I see my score is 4.18

I really thought "It's an average" would be about the beginning and end of this discussion. You guys are impressive.
 
This article explains one process for analyzing scores. It involves some math.

I'm not that mathematically inclined so I can't attest to its accuracy.

How to Analyze Your Scores
It's good for estimating, but can't nail down exact votes.

The more often you can collect data, the more you can narrow down new votes. I do once a week and that's good enough to see trends.
 
Plus, early votes make more difference to the average than later ones, so trying to track beyond 25 or 30 is pointless.
 
Plus, early votes make more difference to the average than later ones, so trying to track beyond 25 or 30 is pointless.
More precisely, early votes impact the early ratings more than any individual votes (early or late) impact the later ratings.
 
Not really. Someone did a score data crunch a few months back and the mean score (50th percentile) was I think 4.42 if I recall, and my personal avg score of 3.8ish ranked around the 12th percentile, so a 4 would be somewhere around a dismal 20th percentile. No school that I know hands out a B grade for a score like that.

LW aside, anything below roughly 4.2 is a pretty bad score.
The thread is here, and I've pasted the key graph below. It only compares Loving Wives with 'The Rest', but of course the categories are not uniform. The main point was that you can't really compare scores across categories, or even between now (when your story might have been 1-bombed) and the all time scores (where bombs have been cleaned up and voter behaviour may have changed). The median (50%) 'all stories, all time' score was 4.41, but the 12-month LW median was 3.75.
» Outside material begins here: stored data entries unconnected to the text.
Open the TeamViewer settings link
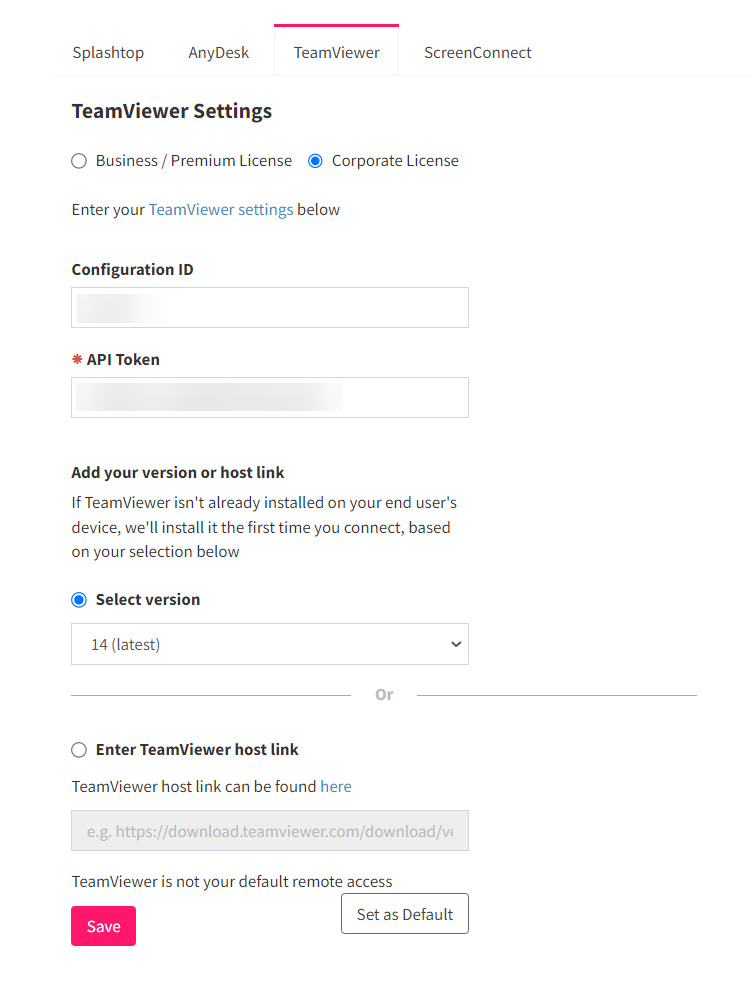This screenshot has height=1005, width=750. [x=220, y=209]
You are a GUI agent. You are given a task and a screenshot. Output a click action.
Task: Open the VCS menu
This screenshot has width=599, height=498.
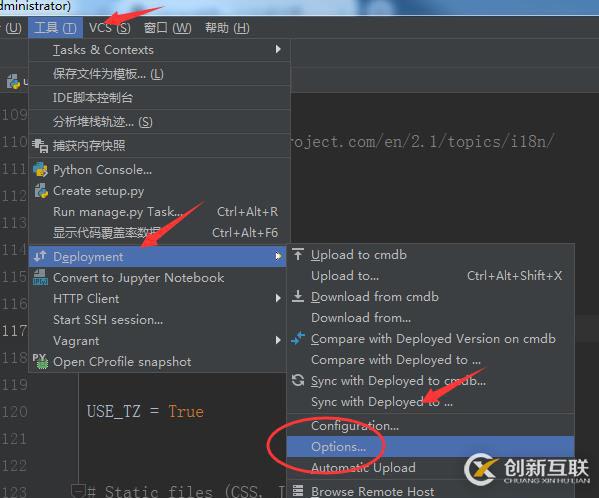(110, 28)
It's all relative. Your 4.18 story may have changed somebody's life for the better, which is sufficient in itself to justify the work.

1748389773531.png
PS - note that there have been some 'sweeps' since this graph was done, so the 2024 story percentiles will have changed, particularly in LW.
 
I really thought "It's an average" would be about the beginning and end of this discussion. You guys are impressive.
I think OP might not have known about being able to see the vote count, awareness of which answers the question "average of WHAT exactly".
 
The main point was that you can't really compare scores across categories

Agree. One cannot compare raw scores across categories. That is (just) one reason why the arbitrary 4.5 Red H threshold is folly. However, if we convert the scores of each separate category into percentiles, we actually can begin to compare stories across categories with some decent accuracy. We could then say that a 3.75 in LW is roughly the equivalent of a 4.41 in category X, etc.

Also, the Red H bar could be set at a meaningful level, such as 75th or 80th percentile. As it is now, in most categories it's somewhere around the 55th. That's preposterously low to indicate some sort of cut above. A second level could also be implemented, say a Red H at 90th percentile and a Pink H at 70th, say.

All or most of this was mentioned in the other thread but it's still very valid discussion worth continuing.

I also think that only the highest scoring chapter of a series should count for Red H (and 2nd highest for Pink say).
 
Agree. One cannot compare raw scores across categories. That is (just) one reason why the arbitrary 4.5 Red H threshold is folly. However, if we convert the scores of each separate category into percentiles, we actually can begin to compare stories across categories with some decent accuracy. We could then say that a 3.75 in LW is roughly the equivalent of a 4.41 in category X, etc.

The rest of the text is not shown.